Social Interaction

Parent-child Interactions in Autism: Characteristics of Play

Source: 
Autism
Date Published: 
February 4, 2013
Abstract: 

Researchers examine parent-child dyads during structured and free play and find that that joint engagement lasts longer when parents engage their child at or slightly above the child's current level of play. Parents of children with autism often find it difficult to estimate their child's level, which can result in parents engaging at too high of a level and shortening the interaction.

Improving Socialization for High School Students with ASD by Using Their Preferred Interests

Source: 
Journal of Autism and Developmental Disorders
Date Published: 
January 30, 2013
Abstract: 

Not surprisingly, research shows that when the interests of adolescents with ASDs are incorporated into school activities, these students display higher levels of engagement and are more likely to initiate interactions with their typical peers.

Six Developmental Trajectories Characterize Children With Autism

Source: 
Pediatrics
Date Published: 
May 2012
Abstract: 

"OBJECTIVE: The goal of this study was to describe the typical longitudinal developmental trajectories of social and communication functioning in children with autism and to determine the correlates of these trajectories.
RESULTS: Six typical patterns of social, communication, and repetitive behavior functioning were identified. These trajectories displayed significant heterogeneity in developmental pathways, and children whose symptoms were least severe at first diagnosis tended to improve more rapidly than those severely affected. "

Precursors to Social and Communication Difficulties in Infants At-Risk for Autism: Gaze Following and Attentional Engagement

Source: 
Journal of Autism and Developmental Disorders
Date Published: 
October 2012
Abstract: 

"Whilst joint attention (JA) impairments in autism have been widely studied, little is known about the early development of gaze following, a precursor to establishing JA. We employed eye-tracking to record gaze following longitudinally in infants with and without a family history of autism spectrum disorder (ASD) at 7 and 13 months. No group difference was found between at-risk and low-risk infants in gaze following behaviour at either age. However, despite following gaze successfully at 13 months, at-risk infants with later emerging socio-communication difficulties (both those with ASD and atypical development at 36 months of age) allocated less attention to the congruent object compared to typically developing at-risk siblings and low-risk controls. The findings suggest that the subtle emergence of difficulties in JA in infancy may be related to ASD and other atypical outcomes."

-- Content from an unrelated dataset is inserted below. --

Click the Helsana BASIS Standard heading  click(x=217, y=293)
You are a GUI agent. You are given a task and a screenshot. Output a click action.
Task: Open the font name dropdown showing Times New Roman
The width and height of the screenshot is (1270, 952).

Early Behavioral Intervention is Associated with Normalized Brain Activity in Young Children with Autism

Source: 
Journal of the American Academy of Child & Adolescent Psychiatry
Date Published: 
August 31, 2012
Abstract: 

This randomized trial associated ESDM with normalized brain activity and behavioral improvements in young children with ASD.

Exploring the Social Impact of Being a Typical Peer Model for Included Children with Autism Spectrum Disorder

Source: 
Journal of Autism and Developmental Disorders
Date Published: 
January 4, 2012
Abstract: 

Peer-mediated treatments are considered best practice in improving social skills in children with ASD, but parents and school staff have voiced concerns about the social outcomes of typically developing students who serve as models for their autistic peers. This study addresses these concerns, showing that typically developing children maintain stable and positive social status after acting as peer buddies in a social skills intervention for children with ASD.

Is He Being Bad? Social and Language Brain Networks during Social Judgment in Children with Autism

Source: 
PLOS One
Date Published: 
October 17, 2012
Abstract: 

This fMRI study on social judgment supports claims that autistic children may recognize socially inappropriate behavior but find it difficult to express why it’s inappropriate.

Interventions Addressing Social Impairment in Autism

Source: 
Current Psychiatry Reports
Date Published: 
October 4, 2012
Abstract: 

In this new review of intervention studies targeting social impairment in autism, authors encourage researchers to design new studies that: evaluate ingredients of effective interventions (e.g., required dose for therapeutic effect); include better outcome measures that can show that meaningful improvements have happened (e.g., spontaneous social initiations; sustained interactions); and include underserved and underrepresented participant groups, such as children with comorbidities, non-English speaking children, and minimally verbal children.

The Development of Referential Communication and Autism Symptomatology in High-Risk Infants

Source: 
Infancy
Date Published: 
October 1, 2012
Abstract: 

This study suggests that non-verbal communication delays in infants with autistic siblings can predict later ASD symptoms.

For a Science Daily article on this paper, click here: http://www.sciencedaily.com/releases/2012/10/121001124802.htm

Experimental Drug may Treat Social Withdrawal Symptoms in Individuals with Fragile X Syndrome, the Most Common Known Genetic Cause of Autism.

Source: 
Science Translational Medicine
Date Published: 
September 19, 2012
Abstract: 

Arbaclofen, also known as STX209, shows promise in its treatment of social symptoms associated with fragile x syndrome.